## [Tasks to carry out]
a) In the post about Rabbi Telsner's resignation, when did he submit his resignation letter to the Yeshivah Centre?
b) Go on with the post about Rabbi Telsner's resignation, starting after its final sentence.

___ Excerpt to read

Thursday, 13 April 2017


A tale of leadership failing to fulfil their obligations.
When words of goodwill are unaccompanied by action, inevitably they become hollow.  With the added weight of leadership behind them, when will an absence of action come to be perceived as an act of complicity?   

Rabbi Telsner
Over the last eighteen months, there has been much talk and repeated issuing of communal correspondence from various Yeshivah leadership groups expressing a desire to engage with, respect and find some form of recompense for the victims of sexual abuse.
Without the undertakings required by leadership, words become meaningless, as in the ongoing case of Rabbi Telsner.

In September 2015, following enormous pressure in the wake of Case 22 of the Royal Commission, Rabbi Telsner submitted a letter to the Yeshivah Centre, advising of his resignation as Head Rabbi. In his letter, Rabbi Telsner recognised that his conduct toward victims and their families did not demonstrate values or behaviour to the extent necessary of a rabbi in his position.  He went on to apologise for his conduct and urge everyone to show compassion and support toward victims and their families.
Rabbi Telsner’s presence as a communal leader, much less as Head Rabbi, was spoken of by victims of sexual abuse as a long-standing barb and cause for offence.  His resignation was accepted with alacrity by Yeshivah Centre.   This resignation certainly afforded the victims some solace and a modicum of acknowledgement and apology from Rabbi Telsner.   In it’s immediate acceptance Yeshivah conceded the pain that had been caused.  At the time, it remained only for Yeshivah to show their own commitment and sincerity, not just by accepting the resignation - but by sourcing a new Head Rabbi.
Over eighteen months have passed since Rabbi Telsner resigned. Notwithstanding, as of last week, numerous members of the community report that in the Yeshivah Synagogue and within the community, all the markers continue to exist that identify Rabbi Telsner as Head Rabbi.

______
___ Excerpted data

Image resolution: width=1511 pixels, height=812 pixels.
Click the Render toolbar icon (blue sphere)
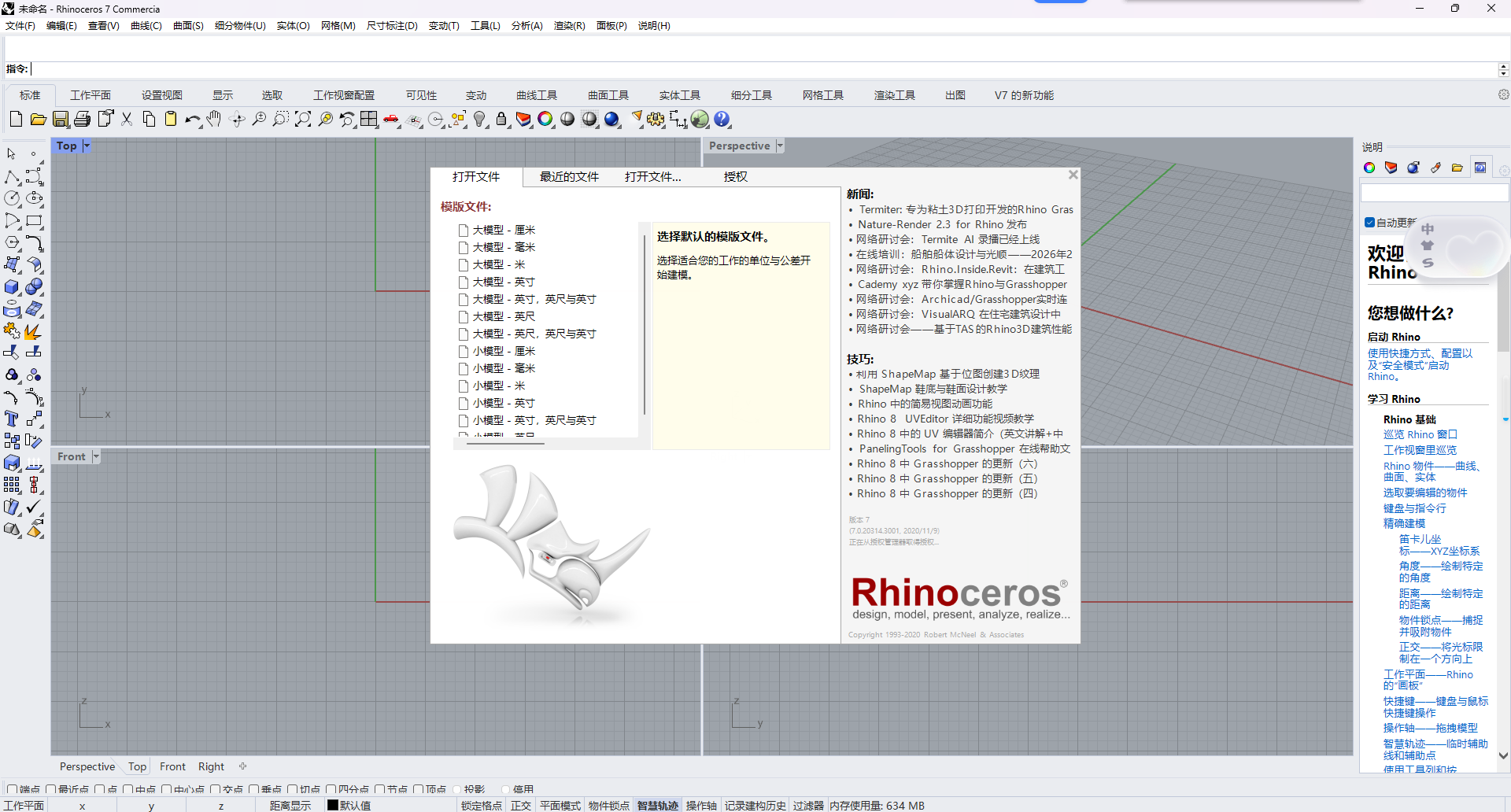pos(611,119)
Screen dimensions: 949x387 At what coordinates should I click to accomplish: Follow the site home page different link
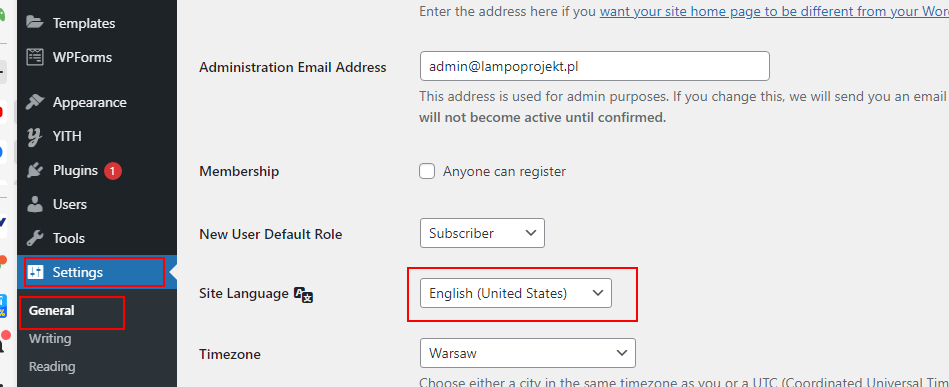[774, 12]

______

## [Responses for each task]
a) September 2015

b)
These include his being referred to as Moreh D’atrah - The ‘Master of the Place’ and most Senior Halachic Decision-maker and that he continues to officiate at life cycle events, such as weddings, of other congregants.  Within the synagogue, he regularly sits in the Head Rabbi’s seat, is waited for by the congregation at all weekly and festival prayer services and delivers the sermons on these occasions.  On special occasions such as the Farbrengen held to celebrate the birthday of the Lubavitcher Rebbe within the community, Rabbi Telsner was seated at the Centre Seat of the Head Table.
Further, Rabbi Telsner maintains an office in the Synagogue building, is co-Head of the Chabad Kashrut Committee and as reported at the Royal Commission, continues to be the recipient of a salary from the Yeshivah Centre.
Looking at the functions that Rabbi Telsner undertakes and the interactions he has with the community it is easy to interpret that he continues in the role of Head Rabbi of Yeshivah Centre.  
While much noise was made at the time regarding the acceptance of the letter of resignation  by Yeshivah, it seems a silent choice has since been undertaken to ignore or forget about it by those who carry the authority of the organisation.
Since Rabbi Telsner’s ’resignation’, none of the five Yeshivah leadership groups with the relevant authority to complete this act of respect toward the victims, to source a new Head Rabbi for Yeshivah to replace Rabbi Telsner have as much as placed an advertisement for the role.  
These groups include the original Yeshivah Trustees; the first and second Interim Committees of Management; the Interim Board of the newly incorporated Chabad Institutions of Victoria Ltd (CIVL) and the current Board of CIVL.  
In this regard, one could certainly make a case that the leadership of Yeshivah over eighteen months have neither understood nor acted to respect  the pain of victims abused within their care, in decades past and in less distant times.  They have not chosen to act, acknowledge and step up as they should have by effecting the completion of this important matter.    In this regard, one after another, they participated in facilitating a series of repeated slaps in the face to the victims of sexual abuse.
Every day that no apparent change occurs, that no action is taken to pursue this matter, a message is sent to the victims and likewise the wider community.  
A message that the words of the leadership were and remain ineffectual.   
It speaks of the continued circling of the wagons.  It spoke of continued prioritisation and protection of the institution at the expense of those individuals who suffered.  It speaks of lack of willingness to drive that most difficult and most important of matters, cultural change.
Failure to act by the Yeshivah leadership is a continued betrayal of the victims of sexual abuse.  Redress for victims is more than just money.  They seek apologies, some of which have as yet not been provided and a cleansing of house of those who were responsible and whose continued presence remains a reminder to them of ongoing pain and suffering.
The Board of CIVL who have current oversight of the Yeshivah Synagogue are relatively new to their task and thankfully, have the opportunity to address this matter in a timely fashion, rather than become an adjunct to those in leadership that have preceded them.   They have the opportunity to send a very different message.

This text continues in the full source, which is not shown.